Intéressons-nous tout d’abord au moment. Cinq années plus tôt, Lee Bollinger, président de l’université Columbia, annonce son projet d’étendre le campus plus au nord et, par conséquent, de transformer profondément la partie industrielle de Harlem, labellisée Manhattanville par l’université dans le but de lui donner une image plus respectable. L’université ayant acquis au fil des années de nombreuses propriétés immobilières dans ce secteur a peu à peu vidé le quartier de ses habitants et livré une féroce bataille avec la population qui souhaitait rester dans le quartier et qui proposait un plan incluant à la fois le développement de l’université et des aménagements nécessaires à l’amélioration de sa qualité de vie. Des associations et des coalitions d’habitants, de commerçants et d’entrepreneurs se sont alors formées pour résister sur un point très particulier: le recours aux expropriations et au déplacement forcé des populations. En novembre 2007, le bras de fer et la tension sont à leur comble. Un mois plus tard, le conseil municipal vote en faveur du projet de l’université.
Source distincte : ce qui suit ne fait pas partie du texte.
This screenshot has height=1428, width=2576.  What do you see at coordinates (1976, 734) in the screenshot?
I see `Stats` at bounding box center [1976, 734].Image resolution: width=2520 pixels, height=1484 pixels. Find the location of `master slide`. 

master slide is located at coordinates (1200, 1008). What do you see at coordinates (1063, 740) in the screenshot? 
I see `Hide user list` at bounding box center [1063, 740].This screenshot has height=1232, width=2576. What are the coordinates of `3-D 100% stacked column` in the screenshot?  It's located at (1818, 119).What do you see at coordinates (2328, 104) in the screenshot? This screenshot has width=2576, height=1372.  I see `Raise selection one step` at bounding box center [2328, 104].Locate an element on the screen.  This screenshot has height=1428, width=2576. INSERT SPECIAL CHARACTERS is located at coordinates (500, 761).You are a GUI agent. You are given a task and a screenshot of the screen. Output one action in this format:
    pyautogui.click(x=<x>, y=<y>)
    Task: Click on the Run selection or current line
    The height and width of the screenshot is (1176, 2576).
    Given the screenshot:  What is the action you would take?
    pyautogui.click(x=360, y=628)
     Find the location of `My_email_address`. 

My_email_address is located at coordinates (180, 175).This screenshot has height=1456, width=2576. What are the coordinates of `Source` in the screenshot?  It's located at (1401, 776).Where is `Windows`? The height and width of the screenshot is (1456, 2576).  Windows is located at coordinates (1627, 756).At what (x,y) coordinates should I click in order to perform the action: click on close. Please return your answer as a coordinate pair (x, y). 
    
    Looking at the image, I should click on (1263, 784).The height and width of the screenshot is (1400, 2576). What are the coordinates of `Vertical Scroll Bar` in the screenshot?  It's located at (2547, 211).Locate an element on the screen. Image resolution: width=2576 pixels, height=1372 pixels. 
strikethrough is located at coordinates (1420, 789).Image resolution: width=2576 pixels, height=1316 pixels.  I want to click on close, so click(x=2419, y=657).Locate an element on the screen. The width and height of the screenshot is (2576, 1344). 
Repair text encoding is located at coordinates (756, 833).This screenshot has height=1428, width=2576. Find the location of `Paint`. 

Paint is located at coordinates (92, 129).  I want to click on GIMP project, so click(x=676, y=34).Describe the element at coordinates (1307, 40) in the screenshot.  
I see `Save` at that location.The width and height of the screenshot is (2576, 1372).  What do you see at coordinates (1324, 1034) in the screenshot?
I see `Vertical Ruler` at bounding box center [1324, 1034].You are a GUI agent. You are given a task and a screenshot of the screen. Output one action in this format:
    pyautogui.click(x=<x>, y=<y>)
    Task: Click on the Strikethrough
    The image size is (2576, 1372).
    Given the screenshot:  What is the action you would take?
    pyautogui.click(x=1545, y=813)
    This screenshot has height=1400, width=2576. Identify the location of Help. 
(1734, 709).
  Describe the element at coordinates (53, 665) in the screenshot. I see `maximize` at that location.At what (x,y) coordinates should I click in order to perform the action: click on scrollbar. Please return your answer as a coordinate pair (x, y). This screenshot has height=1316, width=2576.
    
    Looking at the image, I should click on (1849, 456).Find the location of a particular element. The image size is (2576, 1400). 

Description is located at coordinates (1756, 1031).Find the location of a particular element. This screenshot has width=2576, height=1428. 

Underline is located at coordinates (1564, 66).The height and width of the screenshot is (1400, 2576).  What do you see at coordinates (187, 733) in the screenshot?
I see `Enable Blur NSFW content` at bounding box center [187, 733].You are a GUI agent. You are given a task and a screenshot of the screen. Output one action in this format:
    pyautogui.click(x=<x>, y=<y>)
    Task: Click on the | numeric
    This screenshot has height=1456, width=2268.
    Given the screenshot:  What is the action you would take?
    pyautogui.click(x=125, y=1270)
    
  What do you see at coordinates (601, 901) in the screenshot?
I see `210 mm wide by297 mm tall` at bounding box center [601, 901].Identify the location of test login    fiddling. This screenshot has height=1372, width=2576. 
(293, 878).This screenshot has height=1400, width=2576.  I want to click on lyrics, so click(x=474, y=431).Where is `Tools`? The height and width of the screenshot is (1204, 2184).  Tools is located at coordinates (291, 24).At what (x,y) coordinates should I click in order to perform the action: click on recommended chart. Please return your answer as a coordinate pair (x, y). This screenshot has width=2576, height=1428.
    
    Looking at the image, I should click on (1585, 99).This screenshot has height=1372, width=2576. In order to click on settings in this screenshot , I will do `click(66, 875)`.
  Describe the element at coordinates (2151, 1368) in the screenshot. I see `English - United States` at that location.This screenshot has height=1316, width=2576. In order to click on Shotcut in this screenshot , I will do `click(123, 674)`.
Maintenant, penchons-nous sur le lieu du cliché. Il s’agit d’une station-service située sur la 125e rue, non loin de Broadway, au cœur de la zone d’expansion de l’université. Parmi les opposants, un groupe d’entrepreneurs refusant de vendre leurs propriétés a conduit l’université à se tourner vers la justice pour obtenir leur expropriation. Les patrons de cette station-service en font partie et sont, in fine, devenus les dernières «victimes» de l’université qui n’a souhaité transiger sur aucun point. Ce lieu est donc tout à fait symbolique.
Toute la dimension conflictuelle de ce projet d’aménagement est exprimée par les trois banderoles publicitaires accrochées derrière la station-service sur le mur d’un entrepôt d’un autre opposant acharné. Ainsi, côte à côte, se trouvent une publicité pour une entreprise qui essaie de survivre à ce projet (Tuck-it-away est une entreprise de stockage), une banderole commune des associations refusant les déplacements forcés liés aux projets de l’université, et une publicité pour des appartements de luxe ciblant une population de jeunes cadres supérieurs noirs et confirmant le remplacement de la population ouvrière locale par une population plus aisée.
À eux seuls, ces deux documents iconographiques constituent un apport réel à la démonstration scientifique de cette thèse portant sur la conflictualité du processus de gentrification à Harlem et les résistances qui se sont mises en place. La cartographie et l’utilisation d’images se sont donc avérées des outils fondamentaux de la recherche en géopolitique urbaine et méritent, à ce titre, une place particulière pour rendre compte des résultats scientifiques.
Référence de la thèse
RECOQUILLON Ch. (2010). Conflits et résistances, une analyse géopolitique de la gentrification de Harlem, New York City. Paris: Université Paris 8 – Vincennes / Saint-Denis, thèse de géographie, 409 p.